Nach Aufhebung des städtischen Omnibusbetriebes im März 1913 wurden 
3 neue Omnibuslinien der A. B. O. A. G. nach Neukölln durchgeführt, und zwar die 
Pferdeomnibuslinie 26 sowie die Autoomnibuslinien 4 und 11. Die Linie 26, die vom 
Halleschen Tor kommend am Hermannplatz endigt, bildet durch ihre Verlängerung 
bis zum Ringbahnhof einen Ersatz für die städtische Omnibuslinie. Die Autoomnibus­
linie 4, die bis dahin am Kaiser-Friedrich-Platz auslief, brachte durch ihre Verlän­
gerung bis zum Ringbahnhof ebenfalls eine weitere Verkehrsverbindung zum Halle­
schen Tor und darüber hinaus zum Stettiner Bahnhof und nach Pankow, während 
die Linie 11 durch ihre Weiterführung über den Hermannplatz durch die Kaiser- 
Friedrich-Straße bis zur Anzengruberstraße für einen Teil der Stadt die Verbindungen 
nach dem Lehrter Bahnhof und nach Moabit ergänzte. Eine weitere Pferdeomnibus­
linie, die Linie 20, stellte eine neue Verbindung vom Hermannplatz durch das Zentrum 
Berlins zum Stettiner Bahnhof her. Die Eröffnung des Stadt- und Ringbahnhofs 
Kaiser-Friedrich-Straße fand am 1. Oktober 1912 statt.
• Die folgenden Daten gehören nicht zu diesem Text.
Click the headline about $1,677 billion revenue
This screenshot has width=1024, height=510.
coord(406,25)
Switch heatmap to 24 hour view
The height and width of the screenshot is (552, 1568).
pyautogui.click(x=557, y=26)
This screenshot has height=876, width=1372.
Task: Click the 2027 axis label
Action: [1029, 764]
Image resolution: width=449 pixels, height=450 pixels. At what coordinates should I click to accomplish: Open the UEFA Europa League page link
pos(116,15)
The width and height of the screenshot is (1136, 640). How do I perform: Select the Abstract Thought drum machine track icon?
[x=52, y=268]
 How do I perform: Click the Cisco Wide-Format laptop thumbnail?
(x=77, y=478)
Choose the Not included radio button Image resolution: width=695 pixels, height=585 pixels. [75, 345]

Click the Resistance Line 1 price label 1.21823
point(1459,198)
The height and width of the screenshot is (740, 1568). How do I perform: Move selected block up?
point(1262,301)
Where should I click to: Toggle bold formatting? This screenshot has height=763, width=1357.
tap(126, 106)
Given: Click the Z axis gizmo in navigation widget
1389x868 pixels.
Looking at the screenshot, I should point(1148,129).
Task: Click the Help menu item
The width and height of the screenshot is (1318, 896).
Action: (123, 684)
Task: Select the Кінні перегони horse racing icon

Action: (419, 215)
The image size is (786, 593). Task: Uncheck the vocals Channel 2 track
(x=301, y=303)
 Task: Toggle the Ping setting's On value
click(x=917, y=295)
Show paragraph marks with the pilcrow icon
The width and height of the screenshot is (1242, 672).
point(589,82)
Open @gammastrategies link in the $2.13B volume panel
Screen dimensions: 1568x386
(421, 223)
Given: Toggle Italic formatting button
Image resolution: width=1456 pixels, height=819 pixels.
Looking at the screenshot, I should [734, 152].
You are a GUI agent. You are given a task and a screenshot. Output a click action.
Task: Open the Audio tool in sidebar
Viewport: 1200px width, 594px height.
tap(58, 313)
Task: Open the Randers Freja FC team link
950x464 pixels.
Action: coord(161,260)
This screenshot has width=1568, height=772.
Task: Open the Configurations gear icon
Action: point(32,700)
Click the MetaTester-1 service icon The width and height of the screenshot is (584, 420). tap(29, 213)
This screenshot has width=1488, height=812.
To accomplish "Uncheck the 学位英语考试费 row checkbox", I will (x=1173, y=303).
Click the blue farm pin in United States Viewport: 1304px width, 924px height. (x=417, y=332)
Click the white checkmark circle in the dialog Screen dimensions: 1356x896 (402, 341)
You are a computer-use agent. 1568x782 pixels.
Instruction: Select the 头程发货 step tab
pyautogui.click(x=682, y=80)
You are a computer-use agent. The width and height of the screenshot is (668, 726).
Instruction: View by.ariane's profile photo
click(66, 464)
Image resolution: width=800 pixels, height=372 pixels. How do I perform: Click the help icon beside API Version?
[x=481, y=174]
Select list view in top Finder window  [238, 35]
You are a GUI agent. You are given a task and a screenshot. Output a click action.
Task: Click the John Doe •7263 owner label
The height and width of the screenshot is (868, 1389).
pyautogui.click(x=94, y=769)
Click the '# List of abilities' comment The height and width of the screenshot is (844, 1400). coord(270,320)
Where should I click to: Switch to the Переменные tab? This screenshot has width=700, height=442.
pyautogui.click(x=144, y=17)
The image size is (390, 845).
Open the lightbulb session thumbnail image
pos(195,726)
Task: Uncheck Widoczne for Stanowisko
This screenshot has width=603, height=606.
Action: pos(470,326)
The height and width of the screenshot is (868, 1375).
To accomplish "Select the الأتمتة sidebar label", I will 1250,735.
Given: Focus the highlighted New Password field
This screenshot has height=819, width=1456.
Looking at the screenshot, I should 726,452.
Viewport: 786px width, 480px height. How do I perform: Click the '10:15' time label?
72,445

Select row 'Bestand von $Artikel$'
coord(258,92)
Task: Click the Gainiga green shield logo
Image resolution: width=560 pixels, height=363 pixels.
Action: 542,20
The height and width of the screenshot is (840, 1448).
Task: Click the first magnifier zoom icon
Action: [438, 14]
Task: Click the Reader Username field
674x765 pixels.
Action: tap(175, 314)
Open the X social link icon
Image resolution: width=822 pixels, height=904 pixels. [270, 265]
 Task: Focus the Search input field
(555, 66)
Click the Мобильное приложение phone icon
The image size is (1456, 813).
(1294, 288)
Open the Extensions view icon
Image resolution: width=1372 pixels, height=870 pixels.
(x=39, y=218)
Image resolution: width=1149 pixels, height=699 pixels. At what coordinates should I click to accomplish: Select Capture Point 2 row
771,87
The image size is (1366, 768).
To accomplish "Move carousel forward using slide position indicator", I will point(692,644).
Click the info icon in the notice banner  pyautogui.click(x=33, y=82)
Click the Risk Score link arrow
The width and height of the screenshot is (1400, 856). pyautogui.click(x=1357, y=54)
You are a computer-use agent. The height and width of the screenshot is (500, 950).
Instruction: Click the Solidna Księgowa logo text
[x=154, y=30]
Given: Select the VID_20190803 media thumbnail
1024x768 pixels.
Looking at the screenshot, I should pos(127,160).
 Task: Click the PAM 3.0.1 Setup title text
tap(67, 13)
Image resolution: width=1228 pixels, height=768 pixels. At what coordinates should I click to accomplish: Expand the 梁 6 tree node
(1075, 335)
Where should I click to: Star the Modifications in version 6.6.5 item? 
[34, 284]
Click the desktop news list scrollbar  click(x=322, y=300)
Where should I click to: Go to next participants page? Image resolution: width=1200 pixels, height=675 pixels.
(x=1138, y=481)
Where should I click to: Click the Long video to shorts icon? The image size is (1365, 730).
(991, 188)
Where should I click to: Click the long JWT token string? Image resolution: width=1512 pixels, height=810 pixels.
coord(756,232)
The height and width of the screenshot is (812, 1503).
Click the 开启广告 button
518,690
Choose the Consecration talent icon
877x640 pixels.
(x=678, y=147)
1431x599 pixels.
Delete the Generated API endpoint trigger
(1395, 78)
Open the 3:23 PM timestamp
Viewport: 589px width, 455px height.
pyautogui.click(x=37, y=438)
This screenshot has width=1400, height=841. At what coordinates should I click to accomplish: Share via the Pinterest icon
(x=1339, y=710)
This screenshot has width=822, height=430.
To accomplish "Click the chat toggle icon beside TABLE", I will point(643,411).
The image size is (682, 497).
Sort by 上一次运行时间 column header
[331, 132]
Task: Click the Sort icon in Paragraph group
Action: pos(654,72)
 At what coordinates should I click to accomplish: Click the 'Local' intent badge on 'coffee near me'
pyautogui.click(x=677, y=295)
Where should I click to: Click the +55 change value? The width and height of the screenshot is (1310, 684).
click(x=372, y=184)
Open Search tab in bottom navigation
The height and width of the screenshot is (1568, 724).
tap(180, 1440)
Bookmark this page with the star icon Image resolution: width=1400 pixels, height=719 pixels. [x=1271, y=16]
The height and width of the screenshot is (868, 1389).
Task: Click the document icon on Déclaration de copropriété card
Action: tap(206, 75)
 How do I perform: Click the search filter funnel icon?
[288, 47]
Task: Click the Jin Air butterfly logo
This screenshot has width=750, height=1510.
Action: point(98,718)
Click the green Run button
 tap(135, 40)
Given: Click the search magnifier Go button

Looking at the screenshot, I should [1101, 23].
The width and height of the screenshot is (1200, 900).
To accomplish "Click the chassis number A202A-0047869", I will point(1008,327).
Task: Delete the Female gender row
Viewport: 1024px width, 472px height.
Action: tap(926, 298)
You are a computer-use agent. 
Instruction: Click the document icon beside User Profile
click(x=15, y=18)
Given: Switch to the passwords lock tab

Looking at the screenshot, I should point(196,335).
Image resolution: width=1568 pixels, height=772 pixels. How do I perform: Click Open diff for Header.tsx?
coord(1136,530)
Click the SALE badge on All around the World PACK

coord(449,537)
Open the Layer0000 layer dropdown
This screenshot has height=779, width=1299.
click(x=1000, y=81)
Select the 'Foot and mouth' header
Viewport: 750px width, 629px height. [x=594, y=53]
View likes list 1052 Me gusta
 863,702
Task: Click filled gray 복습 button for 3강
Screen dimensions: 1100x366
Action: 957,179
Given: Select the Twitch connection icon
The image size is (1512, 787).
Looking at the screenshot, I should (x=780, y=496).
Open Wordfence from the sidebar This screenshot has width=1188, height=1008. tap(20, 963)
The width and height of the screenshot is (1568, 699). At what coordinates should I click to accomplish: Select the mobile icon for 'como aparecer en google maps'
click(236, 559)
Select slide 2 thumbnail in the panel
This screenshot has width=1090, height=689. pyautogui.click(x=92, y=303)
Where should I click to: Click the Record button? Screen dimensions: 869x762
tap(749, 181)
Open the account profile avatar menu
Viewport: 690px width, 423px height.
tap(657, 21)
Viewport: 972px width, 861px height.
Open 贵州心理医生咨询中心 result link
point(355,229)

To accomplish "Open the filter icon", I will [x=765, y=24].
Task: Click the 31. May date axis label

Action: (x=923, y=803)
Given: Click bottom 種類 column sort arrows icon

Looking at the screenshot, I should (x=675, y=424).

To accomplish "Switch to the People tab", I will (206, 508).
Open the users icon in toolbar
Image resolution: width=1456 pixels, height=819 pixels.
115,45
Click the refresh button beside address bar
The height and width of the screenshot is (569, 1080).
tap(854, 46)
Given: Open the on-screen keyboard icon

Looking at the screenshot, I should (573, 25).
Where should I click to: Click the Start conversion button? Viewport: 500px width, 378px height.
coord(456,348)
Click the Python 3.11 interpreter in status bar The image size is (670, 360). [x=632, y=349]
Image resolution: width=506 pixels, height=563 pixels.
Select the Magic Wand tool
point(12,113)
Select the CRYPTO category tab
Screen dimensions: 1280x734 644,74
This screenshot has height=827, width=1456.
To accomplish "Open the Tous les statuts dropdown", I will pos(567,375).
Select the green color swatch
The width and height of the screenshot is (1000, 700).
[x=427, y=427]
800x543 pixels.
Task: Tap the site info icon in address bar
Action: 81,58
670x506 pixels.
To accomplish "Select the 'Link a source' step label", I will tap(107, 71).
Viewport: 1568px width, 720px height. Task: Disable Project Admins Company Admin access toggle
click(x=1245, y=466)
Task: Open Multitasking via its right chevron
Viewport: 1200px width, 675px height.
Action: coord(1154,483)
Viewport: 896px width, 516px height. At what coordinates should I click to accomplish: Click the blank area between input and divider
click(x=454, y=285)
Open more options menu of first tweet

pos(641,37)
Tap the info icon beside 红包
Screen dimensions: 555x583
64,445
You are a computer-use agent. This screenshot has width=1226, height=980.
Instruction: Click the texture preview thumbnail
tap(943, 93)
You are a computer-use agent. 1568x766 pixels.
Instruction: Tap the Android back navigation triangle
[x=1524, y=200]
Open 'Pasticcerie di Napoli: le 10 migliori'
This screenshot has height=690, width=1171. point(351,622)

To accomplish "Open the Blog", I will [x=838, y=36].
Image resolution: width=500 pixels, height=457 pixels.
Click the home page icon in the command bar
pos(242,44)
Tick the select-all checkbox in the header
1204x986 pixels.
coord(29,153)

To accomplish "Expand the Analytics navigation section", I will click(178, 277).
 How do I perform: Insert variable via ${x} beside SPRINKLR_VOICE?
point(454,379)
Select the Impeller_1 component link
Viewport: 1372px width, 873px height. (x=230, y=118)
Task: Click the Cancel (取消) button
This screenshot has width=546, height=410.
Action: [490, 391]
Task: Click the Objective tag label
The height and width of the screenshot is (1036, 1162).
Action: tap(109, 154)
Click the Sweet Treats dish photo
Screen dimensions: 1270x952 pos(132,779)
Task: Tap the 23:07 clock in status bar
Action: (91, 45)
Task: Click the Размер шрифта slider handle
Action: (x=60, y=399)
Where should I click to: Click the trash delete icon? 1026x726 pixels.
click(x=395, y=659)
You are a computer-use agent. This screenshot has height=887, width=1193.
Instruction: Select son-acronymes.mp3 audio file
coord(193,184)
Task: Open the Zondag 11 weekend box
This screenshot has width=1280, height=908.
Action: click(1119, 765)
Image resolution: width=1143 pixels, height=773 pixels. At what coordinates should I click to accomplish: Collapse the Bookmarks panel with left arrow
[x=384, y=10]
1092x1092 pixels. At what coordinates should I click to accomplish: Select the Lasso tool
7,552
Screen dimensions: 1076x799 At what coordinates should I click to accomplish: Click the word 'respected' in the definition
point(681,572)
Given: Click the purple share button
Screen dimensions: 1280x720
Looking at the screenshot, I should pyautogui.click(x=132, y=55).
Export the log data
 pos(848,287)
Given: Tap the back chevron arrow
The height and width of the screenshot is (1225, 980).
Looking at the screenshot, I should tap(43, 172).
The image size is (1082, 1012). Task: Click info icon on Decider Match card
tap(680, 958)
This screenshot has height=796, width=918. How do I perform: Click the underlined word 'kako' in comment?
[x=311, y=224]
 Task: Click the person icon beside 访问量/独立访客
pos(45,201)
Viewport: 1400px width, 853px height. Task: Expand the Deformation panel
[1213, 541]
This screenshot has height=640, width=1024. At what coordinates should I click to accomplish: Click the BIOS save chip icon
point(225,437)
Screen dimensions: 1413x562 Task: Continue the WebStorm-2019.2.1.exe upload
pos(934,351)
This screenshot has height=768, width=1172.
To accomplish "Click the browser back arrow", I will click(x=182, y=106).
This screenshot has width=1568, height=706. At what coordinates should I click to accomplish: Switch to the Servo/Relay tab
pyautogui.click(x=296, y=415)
Ferner wurde in der Berichts­
zeit der Bahnhof Köllnische Heide gebaut.
Die Zahl der Haltestellen für Droschken ist während der Berichtszeit nicht 
geändert worden; es bestehen 6 Haltestellen für Droschken mit Fahrpreisanzeiger 
und 7 Haltestellen für Kraftdroschken.
Nicht in letzter Linie war das Bestreben der Verkehrsdeputation auf die Be­
teiligung Neuköllns an den Schnellbahnunternehmungen gerichtet, um auch für unsere 
Stadt das so wichtige Verkehrsmittel zu erhalten. Das Projekt der A . E. G. ist der 
Verwirklichung nahe gerückt, nachdem die aufsichtsbehördliche Genehmigung erteilt 
worden ist und die Verhandlungen über die Ausgestaltung des Untergrundbahnhofes 
.Hermannplatz“ einen befriedigenden Abschluß gefunden haben. Der Betrieb der 
Bahn soll nach der Konzessionsurkunde 1918 eröffnet werden.
Auch die Verhandlungen mit der Stadt Berlin über die Fortführung der 
Nordsüdbahn sind dem Abschlüsse nahe; allerdings wird nicht die nähere Verbindung 
durch die Blücherstraße, sondern der Weg durch die Belle-Alliance- und Gneisenau- 
straße gewählt werden Es steht zu erwarten, daß, nachdem die bestehenden Diffe­
renzen in mehrfachen langwierigen kommissarischen Verhandlungen zwischen den 
beiderseitigen Vertretern aus der Welt geschafft worden sind und die beiden Ver­
kehrsdeputationen nunmehr der Fassung des Vertrages zugestimmt haben, dieses 
schwierige Werk — was die Fassung des Vertrages anlangt — bald zum Abschluß 
kommt.
Ueber die Entwicklung der Leistungen der Verkehrsanstalten — Post, Eisen­
bahn und Schiffahrt — bieten die Uebersichten 1 bis 6 einige Angaben. Die Zahl 
der Abfertigungsstellen für den Postverkehr hat sich seit 1910 nicht geändert (vergl. 
Uebersicht 1), dagegen hat die Zahl der beförderten Postsendungen beträchtlich zuge­
nommen. Eine Ausnahme findet sich nur bei den eingezahlten Postanweisungen, 
die sich aber ohne weiteres durch die Erhöhung des Postscheckverkehrs erklärt.